Uma organização não-governamental denominada “The Armed Conflict Location & Event Data Project (ACLED)”, sediada em Wiscosin (EUA) e financiada por Complex Risk Analytics Fund (CRAF’d), Dutch Ministry of Foreign Affairs, e Tableau Foundation, registra e analisa dados sobre conflitos armados em todo o mundo.

Atualizado em 10/10/2023 às 12:10, por Flavio Ferrari.

“The Armed Conflict Location & Event Data Project (ACLED)”, sediada em Wiscosin (EUA) e financiada por Complex Risk Analytics Fund (CRAF’d), Dutch Ministry of Foreign Affairs, e Tableau Foundation, registra e analisa dados sobre conflitos armados em todo o mundo.


Em , uma interface gráfica permite selecionar a natureza do acontecimento e os atores, informando a quantidade de eventos e fatalidades. Selecionando apenas os conflitos envolvendo forças militares estatais nos últimos 12 meses, o mapa indica eventos em mais da metade do planeta, resultando em 60 mil mortes, com um crescimento significativo (15,9%) no número de fatalidades nas últimas 4 semanas em relação a igual período do ano anterior.


Se considerarmos todos os tipos de eventos monitorados, o número de fatalidades ultrapassa a casa dos 140 mil e praticamente nenhum país fica ileso.


No Brasil, onde acontecem perto de 50 mil mortes violentas (homicídios) por ano, talvez esses números não impressionem. Aliás, não apenas por aqui. O último relatório que vi publicado pelo Escritório das Nações Unidas sobre Drogas e Crime (UNODC), com estatísticas referentes a 2017, indica que o número de homicídios no mundo é 5 vezes maior do que o número de mortos em conflitos armados.


Crédito:Reprodução


Segundo os historiadores, o mundo sempre esteve envolvido em conflitos, e a paz é uma exceção.

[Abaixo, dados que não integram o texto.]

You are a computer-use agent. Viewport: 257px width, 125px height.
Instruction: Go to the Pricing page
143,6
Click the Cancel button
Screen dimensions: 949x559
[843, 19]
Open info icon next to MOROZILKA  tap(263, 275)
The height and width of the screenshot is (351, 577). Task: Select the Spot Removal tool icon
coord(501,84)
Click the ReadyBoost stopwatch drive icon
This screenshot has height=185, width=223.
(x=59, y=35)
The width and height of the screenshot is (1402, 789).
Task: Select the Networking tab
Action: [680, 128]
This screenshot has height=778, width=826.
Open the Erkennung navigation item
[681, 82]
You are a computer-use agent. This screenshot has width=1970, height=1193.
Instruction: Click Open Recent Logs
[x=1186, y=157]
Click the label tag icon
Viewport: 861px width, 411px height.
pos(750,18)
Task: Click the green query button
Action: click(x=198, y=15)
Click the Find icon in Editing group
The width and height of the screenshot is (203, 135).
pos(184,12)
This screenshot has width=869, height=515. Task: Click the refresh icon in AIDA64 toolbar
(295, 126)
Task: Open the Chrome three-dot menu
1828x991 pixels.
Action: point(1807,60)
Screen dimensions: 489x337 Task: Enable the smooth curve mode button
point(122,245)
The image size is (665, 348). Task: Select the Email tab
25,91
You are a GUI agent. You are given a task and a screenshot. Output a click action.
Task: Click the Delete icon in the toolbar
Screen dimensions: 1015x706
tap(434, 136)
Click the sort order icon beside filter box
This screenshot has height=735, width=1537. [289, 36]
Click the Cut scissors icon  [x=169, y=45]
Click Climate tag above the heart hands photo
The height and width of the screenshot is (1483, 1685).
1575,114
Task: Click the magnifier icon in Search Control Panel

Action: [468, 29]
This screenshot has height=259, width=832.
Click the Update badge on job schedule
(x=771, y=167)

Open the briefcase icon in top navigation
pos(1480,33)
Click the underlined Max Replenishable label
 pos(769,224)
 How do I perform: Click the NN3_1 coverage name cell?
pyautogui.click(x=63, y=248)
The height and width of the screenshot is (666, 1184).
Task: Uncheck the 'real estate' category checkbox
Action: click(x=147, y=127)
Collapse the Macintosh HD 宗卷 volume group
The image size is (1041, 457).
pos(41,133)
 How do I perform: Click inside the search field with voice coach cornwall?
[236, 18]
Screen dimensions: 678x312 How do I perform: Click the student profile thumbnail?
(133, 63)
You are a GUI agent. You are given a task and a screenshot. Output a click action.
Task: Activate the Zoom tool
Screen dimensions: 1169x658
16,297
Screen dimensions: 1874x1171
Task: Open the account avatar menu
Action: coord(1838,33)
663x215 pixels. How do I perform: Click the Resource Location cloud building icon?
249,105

A Pax Romana, um período de relativa tranquilidade no império que durou mais de 200 anos (27 a.C. a 180 d.C.) é apontada como uma dessas exceções. Foi construída a partir da estratégia desenhada pelo Imperador Otávio Augusto, a partir de 3 pilares: desenvolvimento econômico, imposição cultural e intimidação militar. A morte do Imperador Marco Aurélio é indicada como um marco do final desse período de estabilidade e o início do declínio do Império Romano com a transformação da Ordem Global. Essa transformação não foi pacífica.


O Ocidente moderno parece viver um cenário semelhante nos últimos 80 anos, a partir do final da segunda grande guerra e, sobre isso, vale a pena ler “A Decadência do Ocidente” (Spengler, 2013). Mas há um outro fator relevante, além da reestruturação da Ordem Global em curso, apontado no World Economic Forum de 2023: a erosão da coesão social.


Sociedades fragmentadas e polarizadas são vítimas fáceis de interesses políticos e econômicos. “Divide et impera”, já dizia Julio César.


Somando a esses dois fatores a descrédito das autoridades institucionais (sociais e políticas), temos o cenário perfeito para o fomento de conflitos graves e o fortalecimento de forças políticas autoritárias capazes de reestabelecer a “ordem”.


Claro que cada conflito tem suas razões intrínsecas, com justificativas de parte a parte. Mas é importante perceber que o espírito do nosso tempo alimenta conflitos e não estimula conciliações.


A paz pode resultar da conciliação de interesses ou da imposição pela força e, em ambos os casos, é trabalhosa e efêmera. Num período histórico onde o individualismo anda exacerbado, fica mais difícil conciliar os interesses e renovar os contratos sociais. Talvez essa seja uma boa resposta para a pergunta do título.